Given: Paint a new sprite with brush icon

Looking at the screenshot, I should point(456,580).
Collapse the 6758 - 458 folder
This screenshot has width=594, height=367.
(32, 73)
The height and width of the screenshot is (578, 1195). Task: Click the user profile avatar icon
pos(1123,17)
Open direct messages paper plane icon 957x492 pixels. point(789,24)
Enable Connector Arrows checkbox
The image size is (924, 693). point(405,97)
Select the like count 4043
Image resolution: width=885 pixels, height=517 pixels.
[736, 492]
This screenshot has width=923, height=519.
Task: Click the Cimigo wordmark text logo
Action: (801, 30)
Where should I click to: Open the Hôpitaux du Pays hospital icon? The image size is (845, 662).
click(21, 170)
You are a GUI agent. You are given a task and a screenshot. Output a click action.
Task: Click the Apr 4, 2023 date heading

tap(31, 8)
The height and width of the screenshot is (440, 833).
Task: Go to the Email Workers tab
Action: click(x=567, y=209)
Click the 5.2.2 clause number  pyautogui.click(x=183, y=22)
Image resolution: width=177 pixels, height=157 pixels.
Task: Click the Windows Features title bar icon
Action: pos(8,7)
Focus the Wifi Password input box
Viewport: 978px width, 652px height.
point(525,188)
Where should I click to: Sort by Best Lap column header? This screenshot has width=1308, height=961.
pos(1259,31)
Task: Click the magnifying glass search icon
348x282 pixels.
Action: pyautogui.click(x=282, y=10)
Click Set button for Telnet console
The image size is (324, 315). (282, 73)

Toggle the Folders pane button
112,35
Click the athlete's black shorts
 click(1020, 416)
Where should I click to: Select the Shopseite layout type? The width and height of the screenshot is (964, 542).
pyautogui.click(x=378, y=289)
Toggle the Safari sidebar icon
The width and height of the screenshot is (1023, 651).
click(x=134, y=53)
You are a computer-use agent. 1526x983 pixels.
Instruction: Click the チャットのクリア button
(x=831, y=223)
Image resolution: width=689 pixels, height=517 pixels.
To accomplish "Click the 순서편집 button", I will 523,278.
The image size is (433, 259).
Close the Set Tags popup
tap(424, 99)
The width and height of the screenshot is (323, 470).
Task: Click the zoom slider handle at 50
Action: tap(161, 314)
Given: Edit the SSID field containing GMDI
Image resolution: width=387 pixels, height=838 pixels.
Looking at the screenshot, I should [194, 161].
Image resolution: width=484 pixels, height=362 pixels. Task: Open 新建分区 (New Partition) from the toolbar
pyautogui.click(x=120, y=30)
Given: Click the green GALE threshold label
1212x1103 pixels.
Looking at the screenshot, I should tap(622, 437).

### What the exercise asks
In the listing above, count every line that contains the word "agent" and give the number with no comment.

### Your solution
2